El arte asume en la sociedad, como los sueños en los individuos, la regulación y la liberación de las pulsiones que en la vigilia nos negamos a examinar

Enric González
Gabriel Rufián durante la presentación de candidatos de Esquerra Republicana el pasado mes de abril.
Gabriel Rufián durante la presentación de candidatos de Esquerra Republicana el pasado mes de abril. getty images

El otro día, en este medio, Mario Vaquerizo decía que “pasamos de una dictadura franquista y ahora estamos en la dictadura de lo políticamente correcto”. Por un lado, no comparemos lo incomparable. Por otro, creo que este señor tiene su punto de razón si al hablar de lo “políticamente correcto” se refiere a la epidemia de moralismo que sufren las sociedades desarrolladas.

No solo confundimos la ética (racional y de aspiraciones universales) con la moral, que es como el culo (cada uno tiene el suyo), que ha sido siempre un estandarte de las dictaduras (regeneración moral y demás) y que, en su estadio más elevado, emana de tal o cual religión; exigimos además que nuestra moral particular se convierta en patrón de los comportamientos colectivos.

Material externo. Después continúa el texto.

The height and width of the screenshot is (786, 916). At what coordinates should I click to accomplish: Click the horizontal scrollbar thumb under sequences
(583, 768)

Esta epidemia tiene efectos particularmente insidiosos en el ámbito de lo artístico. Cada uno, faltaría más, tiene derecho a rechazar las obras de tal o cual creador porque sus ideas le parecen repugnantes. Si alguien quiere privarse de las novelas de Patricia Highsmith (racista) o del fascinante Viaje al fondo de la noche, de Louis-Ferdinand Céline (nazi), o cerrar los ojos ante una pintura de Caravaggio (asesino), o no ver películas de Polanski (acusado de violar a una menor y fugitivo de la justicia estadounidense), o escupir sobre los poemas de Neruda (que llamó a Stalin “el más humano de los hombres”), allá él o ella. Lo peligroso es el llamamiento al boicoteo. Y lo inaceptable es la creciente voluntad prohibicionista, cuyo reflejo más estúpido se percibe en la dificultad de Woody Allen para estrenar películas en su propio país.

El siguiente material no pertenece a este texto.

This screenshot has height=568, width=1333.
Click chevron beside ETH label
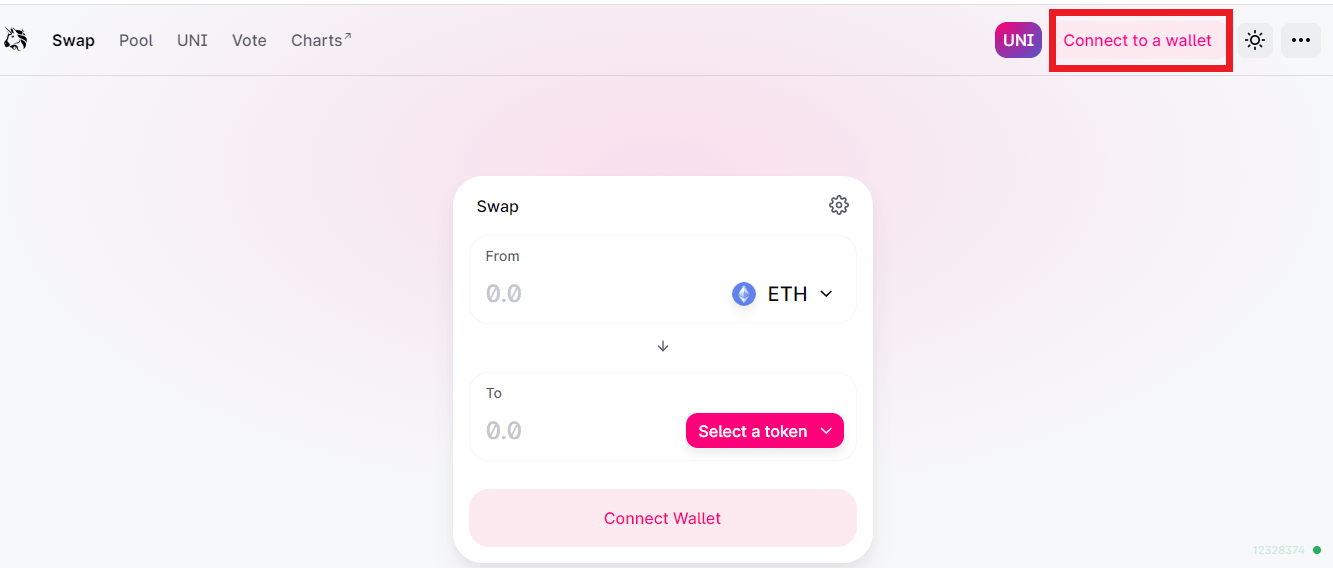pyautogui.click(x=826, y=294)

El asunto no es trivial. Alguien por lo general tan lúcido como George Orwell alertó en 1943 de que el arte reflejaba inexorablemente las ideas de su creador, y de unas ideas inaceptables surgía un arte inaceptable. Trasladándolo todo a la política, debemos enfrentarnos a la célebre paradoja de la tolerancia descrita por Karl Popper: si una sociedad es infinitamente tolerante, acabará siendo destruida por los intolerantes. Por recurrir a un ejemplo que sonará inverso a algún lector, al político independentista Gabriel Rufián le ha caído la del pulpo (desde su propio ámbito ideológico) por entrevistar a personas de derechas y españolistas como Arcadi Espada o Xavier García Albiol.

A mí me ha gustado la iniciativa de Rufián. Me parece inteligente, incluso en términos electorales. En política, con algún que otro reparo, soy de los que, como Thomas Jefferson, creen en el mercado libre de las ideas (otra cosa son los actos) y en una tolerancia prácticamente infinita. No me conformo con que el libro de Adolf Hitler, Mi lucha, se encuentre en las librerías: quiero que Hitler pueda presentarse a las elecciones (sin sus matones en la calle, por supuesto).

En cuanto al arte, me atengo a lo obvio: tanto el nazismo como el comunismo (y, a nivel más cutre, el franquismo) prohibieron y censuraron a mansalva y fomentaron, cada uno en su estilo, un arte “moral” sin ningún valor. ¿Qué debemos hacer nosotros? ¿Prohibimos Muerte en Venecia o Lolita por su contenido pedófilo? El arte asume en la sociedad la misma función que los sueños desempeñan para el individuo: la regulación y la liberación de nuestras pulsiones más complejas, esas que están ahí y que en la vigilia nos negamos a examinar. ¿Qué hacemos? ¿Empezamos a extirparnos trocitos de cerebro?